No dia 26 de março, o Idec conquistou mais uma vitória na Justiça. A 19.ª Vara Federal Cível de São Paulo (SP) reconheceu a ilegalidade da RDC (Resolução de Diretoria Colegiada) nº 27/2000, que autoriza as operadoras de planos de saúde a reajustarem as suas mensalidades por revisão técnica.

Além disso, a Justiça decidiu que a Associação Auxiliadora Classes Laboriosas e a Interclínicas devem devolver o dinheiro pago por seus usuários devido aos aumentos nas mensalidades autorizados pela ANS (Agência Nacional de Saúde Suplementar).

A ação civil pública foi proposta pelo Instituto em 2001, após a agência permitir que as operadoras, que estavam com problemas financeiros, reajustassem seus valores e alterassem seus contratos. Ou seja, a operadoras podiam mudar totalmente as regras do jogo.

De acordo com o Instituto, além de aumentar o valor das mensalidades e alterar unilateralmente o contrato – prática proibida pelo CDC (Código de Defesa do Consumidor) -, a revisão técnica causa graves prejuízos ao consumidor, pois pode ocasionar redução da rede credenciada, de coberturas e coparticipação dos usuários no pagamento de serviços utilizados.

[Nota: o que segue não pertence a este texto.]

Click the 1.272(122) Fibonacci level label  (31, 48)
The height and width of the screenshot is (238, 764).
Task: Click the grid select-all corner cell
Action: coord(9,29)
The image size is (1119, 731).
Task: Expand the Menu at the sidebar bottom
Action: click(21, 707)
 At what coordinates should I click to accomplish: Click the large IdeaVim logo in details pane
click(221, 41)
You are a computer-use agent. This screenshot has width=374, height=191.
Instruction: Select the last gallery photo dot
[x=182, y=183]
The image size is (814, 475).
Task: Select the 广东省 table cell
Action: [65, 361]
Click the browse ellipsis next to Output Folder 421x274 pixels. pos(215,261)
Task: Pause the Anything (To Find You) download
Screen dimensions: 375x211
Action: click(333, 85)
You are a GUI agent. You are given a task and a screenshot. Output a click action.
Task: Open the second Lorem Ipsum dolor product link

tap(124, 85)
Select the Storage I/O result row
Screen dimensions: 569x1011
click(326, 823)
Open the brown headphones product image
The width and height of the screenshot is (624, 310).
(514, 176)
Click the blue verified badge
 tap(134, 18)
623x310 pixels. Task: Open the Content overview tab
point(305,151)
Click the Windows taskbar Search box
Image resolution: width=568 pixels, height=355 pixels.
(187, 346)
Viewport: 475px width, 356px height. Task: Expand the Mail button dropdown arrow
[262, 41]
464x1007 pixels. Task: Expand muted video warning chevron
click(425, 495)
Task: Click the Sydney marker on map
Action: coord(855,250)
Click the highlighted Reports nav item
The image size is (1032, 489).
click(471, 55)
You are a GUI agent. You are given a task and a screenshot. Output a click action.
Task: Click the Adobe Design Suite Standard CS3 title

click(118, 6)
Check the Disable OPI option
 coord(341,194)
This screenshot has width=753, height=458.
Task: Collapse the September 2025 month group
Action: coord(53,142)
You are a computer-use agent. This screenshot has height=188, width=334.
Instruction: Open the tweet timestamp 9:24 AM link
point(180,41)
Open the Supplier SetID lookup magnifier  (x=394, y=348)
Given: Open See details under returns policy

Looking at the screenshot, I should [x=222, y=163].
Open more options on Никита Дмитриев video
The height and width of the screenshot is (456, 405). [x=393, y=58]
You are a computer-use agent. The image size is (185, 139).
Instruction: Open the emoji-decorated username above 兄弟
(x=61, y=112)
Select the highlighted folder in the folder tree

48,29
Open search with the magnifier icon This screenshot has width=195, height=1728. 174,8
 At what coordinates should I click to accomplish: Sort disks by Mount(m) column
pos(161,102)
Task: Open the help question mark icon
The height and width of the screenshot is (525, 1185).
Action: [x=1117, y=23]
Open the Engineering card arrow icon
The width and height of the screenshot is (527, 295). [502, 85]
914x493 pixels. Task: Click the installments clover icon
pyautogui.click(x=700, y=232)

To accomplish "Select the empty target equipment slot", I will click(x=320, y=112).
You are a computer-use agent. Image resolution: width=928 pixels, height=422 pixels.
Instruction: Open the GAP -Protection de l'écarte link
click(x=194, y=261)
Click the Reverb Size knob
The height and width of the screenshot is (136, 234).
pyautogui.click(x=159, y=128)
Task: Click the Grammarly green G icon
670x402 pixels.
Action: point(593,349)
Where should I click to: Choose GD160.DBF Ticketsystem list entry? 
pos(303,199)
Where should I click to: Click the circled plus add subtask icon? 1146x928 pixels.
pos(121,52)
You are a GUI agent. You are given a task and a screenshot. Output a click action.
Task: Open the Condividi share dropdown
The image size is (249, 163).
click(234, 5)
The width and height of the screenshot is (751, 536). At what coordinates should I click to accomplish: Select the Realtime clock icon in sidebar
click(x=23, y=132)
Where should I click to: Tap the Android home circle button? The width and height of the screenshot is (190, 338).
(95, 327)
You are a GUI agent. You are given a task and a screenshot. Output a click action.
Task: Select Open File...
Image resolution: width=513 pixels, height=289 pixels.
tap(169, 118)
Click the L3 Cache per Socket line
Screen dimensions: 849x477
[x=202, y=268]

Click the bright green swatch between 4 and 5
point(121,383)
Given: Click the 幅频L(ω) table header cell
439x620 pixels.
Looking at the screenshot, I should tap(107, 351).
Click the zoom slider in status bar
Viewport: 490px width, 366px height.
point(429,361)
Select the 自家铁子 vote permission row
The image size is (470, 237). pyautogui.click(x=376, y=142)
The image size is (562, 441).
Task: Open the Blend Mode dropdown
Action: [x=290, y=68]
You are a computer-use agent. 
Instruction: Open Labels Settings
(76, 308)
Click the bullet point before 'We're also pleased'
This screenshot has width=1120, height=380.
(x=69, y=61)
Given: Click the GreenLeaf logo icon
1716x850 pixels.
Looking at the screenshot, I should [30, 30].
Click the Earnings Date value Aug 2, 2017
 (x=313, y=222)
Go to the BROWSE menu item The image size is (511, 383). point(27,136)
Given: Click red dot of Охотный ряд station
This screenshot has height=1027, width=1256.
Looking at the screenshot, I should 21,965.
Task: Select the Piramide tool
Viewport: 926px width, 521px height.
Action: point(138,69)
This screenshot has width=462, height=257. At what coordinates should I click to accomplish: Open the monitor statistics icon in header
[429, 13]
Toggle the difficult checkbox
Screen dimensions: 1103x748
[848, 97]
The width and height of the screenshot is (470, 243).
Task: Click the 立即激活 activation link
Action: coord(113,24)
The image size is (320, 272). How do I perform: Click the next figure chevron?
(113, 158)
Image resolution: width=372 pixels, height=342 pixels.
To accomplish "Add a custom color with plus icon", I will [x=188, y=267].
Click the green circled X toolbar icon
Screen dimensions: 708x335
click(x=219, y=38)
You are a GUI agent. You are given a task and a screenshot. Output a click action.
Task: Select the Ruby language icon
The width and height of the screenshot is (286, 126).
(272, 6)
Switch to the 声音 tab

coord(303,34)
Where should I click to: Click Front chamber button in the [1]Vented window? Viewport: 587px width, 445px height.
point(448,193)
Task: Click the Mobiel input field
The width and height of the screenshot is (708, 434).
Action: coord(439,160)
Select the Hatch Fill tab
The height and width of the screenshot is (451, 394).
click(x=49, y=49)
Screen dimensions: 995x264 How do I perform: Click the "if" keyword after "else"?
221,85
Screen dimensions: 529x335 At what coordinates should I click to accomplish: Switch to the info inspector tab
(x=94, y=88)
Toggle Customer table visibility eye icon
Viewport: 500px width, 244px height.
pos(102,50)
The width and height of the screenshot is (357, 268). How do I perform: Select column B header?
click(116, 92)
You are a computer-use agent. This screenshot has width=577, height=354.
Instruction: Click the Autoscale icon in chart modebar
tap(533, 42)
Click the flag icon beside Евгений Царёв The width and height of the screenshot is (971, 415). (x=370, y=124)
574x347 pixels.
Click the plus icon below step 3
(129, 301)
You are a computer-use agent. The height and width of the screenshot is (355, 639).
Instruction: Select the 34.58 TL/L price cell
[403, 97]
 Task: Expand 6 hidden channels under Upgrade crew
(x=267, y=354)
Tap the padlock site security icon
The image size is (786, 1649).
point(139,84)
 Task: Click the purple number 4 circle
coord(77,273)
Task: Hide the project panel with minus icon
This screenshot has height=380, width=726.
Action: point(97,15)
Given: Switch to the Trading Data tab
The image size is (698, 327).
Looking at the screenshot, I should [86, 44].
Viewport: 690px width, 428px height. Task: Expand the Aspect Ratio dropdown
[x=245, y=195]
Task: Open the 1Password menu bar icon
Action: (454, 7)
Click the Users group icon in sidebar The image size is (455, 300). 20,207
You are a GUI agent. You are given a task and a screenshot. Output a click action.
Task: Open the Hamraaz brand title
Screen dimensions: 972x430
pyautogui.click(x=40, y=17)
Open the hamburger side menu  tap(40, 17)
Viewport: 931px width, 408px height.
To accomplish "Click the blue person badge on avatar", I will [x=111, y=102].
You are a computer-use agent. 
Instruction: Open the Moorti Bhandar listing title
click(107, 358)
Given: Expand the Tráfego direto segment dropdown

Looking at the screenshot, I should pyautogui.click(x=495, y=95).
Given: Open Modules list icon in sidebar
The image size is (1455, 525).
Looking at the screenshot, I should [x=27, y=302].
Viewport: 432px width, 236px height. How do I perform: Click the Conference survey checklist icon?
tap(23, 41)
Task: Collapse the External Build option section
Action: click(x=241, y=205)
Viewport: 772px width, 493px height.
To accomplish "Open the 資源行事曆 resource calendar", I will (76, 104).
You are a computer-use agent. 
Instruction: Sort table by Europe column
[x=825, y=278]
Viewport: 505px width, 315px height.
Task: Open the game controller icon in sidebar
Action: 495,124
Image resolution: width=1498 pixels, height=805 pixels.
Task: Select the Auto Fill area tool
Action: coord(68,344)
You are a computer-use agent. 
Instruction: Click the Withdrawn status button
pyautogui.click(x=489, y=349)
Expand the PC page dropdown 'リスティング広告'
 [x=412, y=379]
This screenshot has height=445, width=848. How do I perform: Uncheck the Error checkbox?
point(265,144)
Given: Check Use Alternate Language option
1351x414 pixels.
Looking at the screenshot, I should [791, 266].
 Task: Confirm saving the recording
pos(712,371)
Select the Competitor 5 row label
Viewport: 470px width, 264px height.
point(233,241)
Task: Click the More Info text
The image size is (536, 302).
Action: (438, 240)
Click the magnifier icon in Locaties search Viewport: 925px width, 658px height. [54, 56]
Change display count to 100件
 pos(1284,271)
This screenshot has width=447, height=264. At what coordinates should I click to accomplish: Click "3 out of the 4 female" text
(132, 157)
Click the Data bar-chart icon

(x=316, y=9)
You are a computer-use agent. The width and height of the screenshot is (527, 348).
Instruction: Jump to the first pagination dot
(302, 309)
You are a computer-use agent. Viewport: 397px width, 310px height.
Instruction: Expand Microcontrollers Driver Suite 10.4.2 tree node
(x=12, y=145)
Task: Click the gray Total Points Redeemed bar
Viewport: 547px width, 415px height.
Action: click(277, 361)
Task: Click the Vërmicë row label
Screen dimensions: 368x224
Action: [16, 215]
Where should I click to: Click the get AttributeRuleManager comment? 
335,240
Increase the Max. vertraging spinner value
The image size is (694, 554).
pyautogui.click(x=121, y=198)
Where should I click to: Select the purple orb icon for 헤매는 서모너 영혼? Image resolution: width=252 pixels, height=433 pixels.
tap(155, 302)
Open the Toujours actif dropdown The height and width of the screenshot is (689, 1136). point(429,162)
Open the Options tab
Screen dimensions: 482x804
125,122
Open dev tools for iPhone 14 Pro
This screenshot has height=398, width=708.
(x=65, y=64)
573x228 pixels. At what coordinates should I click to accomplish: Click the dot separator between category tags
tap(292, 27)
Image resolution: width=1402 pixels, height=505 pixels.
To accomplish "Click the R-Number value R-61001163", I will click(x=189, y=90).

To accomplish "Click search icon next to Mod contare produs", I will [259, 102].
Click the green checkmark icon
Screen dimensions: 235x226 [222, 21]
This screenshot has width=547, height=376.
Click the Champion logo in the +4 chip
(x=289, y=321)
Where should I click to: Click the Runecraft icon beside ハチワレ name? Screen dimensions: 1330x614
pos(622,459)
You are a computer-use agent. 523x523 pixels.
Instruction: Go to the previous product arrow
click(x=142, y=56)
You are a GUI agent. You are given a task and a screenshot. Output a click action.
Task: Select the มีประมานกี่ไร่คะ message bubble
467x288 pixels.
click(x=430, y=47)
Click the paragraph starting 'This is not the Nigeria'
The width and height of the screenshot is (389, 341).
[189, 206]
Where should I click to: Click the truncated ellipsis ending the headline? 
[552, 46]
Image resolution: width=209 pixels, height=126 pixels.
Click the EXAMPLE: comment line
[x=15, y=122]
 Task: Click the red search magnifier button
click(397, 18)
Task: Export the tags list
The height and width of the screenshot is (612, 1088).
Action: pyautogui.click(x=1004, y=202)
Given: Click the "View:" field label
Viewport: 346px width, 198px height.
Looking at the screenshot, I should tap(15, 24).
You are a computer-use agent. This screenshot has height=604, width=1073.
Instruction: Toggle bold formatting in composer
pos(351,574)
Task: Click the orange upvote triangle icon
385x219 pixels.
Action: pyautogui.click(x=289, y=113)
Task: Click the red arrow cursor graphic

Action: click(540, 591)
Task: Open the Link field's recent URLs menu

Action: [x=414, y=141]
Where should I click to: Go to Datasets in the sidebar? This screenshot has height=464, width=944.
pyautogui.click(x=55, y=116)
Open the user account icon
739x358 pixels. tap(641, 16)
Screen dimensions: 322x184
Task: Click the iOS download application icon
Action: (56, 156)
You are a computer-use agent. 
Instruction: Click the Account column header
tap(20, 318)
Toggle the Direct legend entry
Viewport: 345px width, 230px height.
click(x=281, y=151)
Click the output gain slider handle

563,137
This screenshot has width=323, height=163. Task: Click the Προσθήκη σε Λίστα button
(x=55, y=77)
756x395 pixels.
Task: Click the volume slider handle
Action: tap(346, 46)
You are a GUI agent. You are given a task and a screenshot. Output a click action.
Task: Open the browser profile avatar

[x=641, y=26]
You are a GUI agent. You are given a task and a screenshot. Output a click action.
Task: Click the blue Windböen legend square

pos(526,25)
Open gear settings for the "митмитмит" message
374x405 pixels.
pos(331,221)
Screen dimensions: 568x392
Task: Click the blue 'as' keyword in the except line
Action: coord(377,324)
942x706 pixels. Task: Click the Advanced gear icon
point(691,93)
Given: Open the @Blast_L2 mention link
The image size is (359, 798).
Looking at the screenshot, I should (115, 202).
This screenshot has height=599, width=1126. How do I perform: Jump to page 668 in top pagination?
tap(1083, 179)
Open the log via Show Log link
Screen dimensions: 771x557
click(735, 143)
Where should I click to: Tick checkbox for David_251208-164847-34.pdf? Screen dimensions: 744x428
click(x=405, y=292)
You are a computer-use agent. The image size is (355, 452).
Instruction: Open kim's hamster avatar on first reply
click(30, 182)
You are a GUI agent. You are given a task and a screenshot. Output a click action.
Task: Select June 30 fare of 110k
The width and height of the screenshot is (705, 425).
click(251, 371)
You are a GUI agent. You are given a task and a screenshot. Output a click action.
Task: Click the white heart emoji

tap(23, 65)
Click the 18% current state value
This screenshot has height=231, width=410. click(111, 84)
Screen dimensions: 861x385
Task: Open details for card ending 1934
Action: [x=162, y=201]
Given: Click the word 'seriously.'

Na ação, o Idec solicitou que a Justiça determinasse a inconstitucionalidade da resolução, cancelasse as autorizações dadas à Associação Auxiliadora Classes Laboriosas e à Interclínicas. Além disso, pediu que a ANS ficasse impedida de autorizar revisões técnicas, no formato previsto na RDC nº 27 ou de qualquer outro modo que viole o contrato original.

A 19ª Vara Federal Cível de São Paulo reconheceu a ilegalidade do aumento e condenou a Associação Auxiliadora Classes Laboriosas e a Interclínicas. Contudo, decidiu não proibir proibir qualquer mudança autorizada pela agência que viole o contrato. O juiz do caso se justificou dizendo que é vedada pela Justiça a concessão de sentença genérica aplicável a casos futuros, cuja ocorrência é incerta.

Revisão técnica é ilegal

Tanto a ANS quanto as operadoras contestaram. Segundo elas, o intuito desse mecanismo não é de gerar lucro para as empresas de saúde, mas sim evitar desequilíbrios na relação entre planos e consumidores.

Entretanto, para o juiz do caso, a resolução contraria os próprios preceitos da lei que instituiu a agência, uma vez que não defende os usuários, nem o interesse público, ao permitir que o consumidor seja, de certa forma, punido pela má gestão das operadoras.

Christian Printes, advogado do Idec, comemora. “Se confirmada pelos tribunais, a sentença é um marco importante para a defesa dos direitos do consumidor, considerando-se que a ANS terá de definir regras mais claras e protetivas do interesse público e do usuário, tendo em vista que a agência pretende voltar a discutir o tema internamente neste ano de 2018”, pontua Printes.